(Excerpt)
Lecithin is a rich source of choline -- for brain, memory, colon and heart health*
by Newsletter Editor
Phosphatidylcholine reduces drug treatment in bowel disease
Phosphatidylcholine, a form of the B vitamin choline, helped those with inflammatory bowel disease stop taking steroid drugs and reduced symptoms, in a new study.
Doctors explained that those with this chronic disease—ulcerative colitis—often do not respond to drugs, which may help treat acute symptoms short-term, but have serious long-term side effects. In creating the study, scientists noted that low levels of phosphatidylcholine in colon mucus may contribute to or cause the disease.
Researchers from the University Hospital in Heidelberg, Germany, which specializes in inflammatory bowel disease, recruited 60 participants with ulcerative colitis who were taking, but not responding to, steroid drugs and who had severe symptoms of the disease. Participants took 2 grams of phosphatidylcholine or a placebo for 12 weeks.
At the end of the study, 50% of those who had taken phosphatidylcholine—15 of 30 participants—had stopped taking steroid drugs completely and saw symptoms decrease by at least 40%. Nine more of these participants—another 30%—had stopped taking steroid drugs completely and had stable symptoms. Some participants reported mild bloating.
All together, a total of 80% of those who had taken phosphatidylcholine were able to stop taking steroids completely while maintaining or easing symptoms of inflammatory bowel disease. Only 10% of the placebo group had similar results. Study authors concluded that phosphatidylcholine helped those with ulcerative colitis become independent of steroid drugs while stabilizing or improving the disease.
Lecithin is a rich source of phosphatidylcholine, providing about 1.6 grams per tablespoon.
Reference: Annals of Internal Medicine: 2007, Vol. 147, No. 9, 603-10.
Boost memory and heart health with lecithin
Lecithin is a special type of fat called a phospholipid. About 13% by weight of the lecithin molecule is choline. Most choline in the diet is derived from lecithin. Some foods contain it in the free form or as a component of other phospholipids.
One tablespoon of lecithin granules provides about 1,725 mg of phosphatidylcholine and 250 mg choline, a little less than the content in an egg.
(End Excerpt)
(Data under study)
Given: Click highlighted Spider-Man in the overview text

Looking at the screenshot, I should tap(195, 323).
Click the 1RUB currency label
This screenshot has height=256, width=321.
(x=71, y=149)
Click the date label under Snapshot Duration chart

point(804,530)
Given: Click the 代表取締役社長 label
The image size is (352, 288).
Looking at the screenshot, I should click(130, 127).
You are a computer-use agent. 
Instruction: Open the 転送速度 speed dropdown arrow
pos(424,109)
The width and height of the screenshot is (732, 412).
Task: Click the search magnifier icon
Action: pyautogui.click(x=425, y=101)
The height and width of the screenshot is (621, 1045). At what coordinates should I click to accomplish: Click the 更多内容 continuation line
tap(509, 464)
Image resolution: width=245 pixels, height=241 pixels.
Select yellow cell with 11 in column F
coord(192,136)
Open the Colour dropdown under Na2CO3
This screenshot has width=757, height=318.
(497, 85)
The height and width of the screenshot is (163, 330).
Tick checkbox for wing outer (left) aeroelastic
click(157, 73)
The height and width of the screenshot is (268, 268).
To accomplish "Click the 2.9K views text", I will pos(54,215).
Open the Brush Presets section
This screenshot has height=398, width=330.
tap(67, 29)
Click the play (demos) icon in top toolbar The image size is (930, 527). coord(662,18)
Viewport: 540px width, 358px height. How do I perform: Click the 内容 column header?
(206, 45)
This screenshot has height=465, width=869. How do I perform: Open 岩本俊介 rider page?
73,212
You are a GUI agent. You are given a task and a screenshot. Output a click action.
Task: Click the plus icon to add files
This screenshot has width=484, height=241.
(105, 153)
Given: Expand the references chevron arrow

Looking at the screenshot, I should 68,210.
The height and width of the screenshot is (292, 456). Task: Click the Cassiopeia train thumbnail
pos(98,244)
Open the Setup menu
(End Data under study)
* Action item A
In the lecithin article, rewrite the paragraph that begins "Researchers from the University Hospital in Heidelberg" as a short bulleted list that keeps its main facts.
* Action item B
Transcribe, word for word, the portion of the lecithin article that opens with the words containing "Doctors explained that" and closes with "for 12 weeks.".

* Response box A
- Researchers: University Hospital in Heidelberg, Germany, which specializes in inflammatory bowel disease
- Participants: 60 people with ulcerative colitis who had severe symptoms and were taking steroid drugs without responding to them
- Treatment: 2 grams of phosphatidylcholine or a placebo for 12 weeks

* Response box B
Doctors explained that those with this chronic disease—ulcerative colitis—often do not respond to drugs, which may help treat acute symptoms short-term, but have serious long-term side effects. In creating the study, scientists noted that low levels of phosphatidylcholine in colon mucus may contribute to or cause the disease.
Researchers from the University Hospital in Heidelberg, Germany, which specializes in inflammatory bowel disease, recruited 60 participants with ulcerative colitis who were taking, but not responding to, steroid drugs and who had severe symptoms of the disease. Participants took 2 grams of phosphatidylcholine or a placebo for 12 weeks.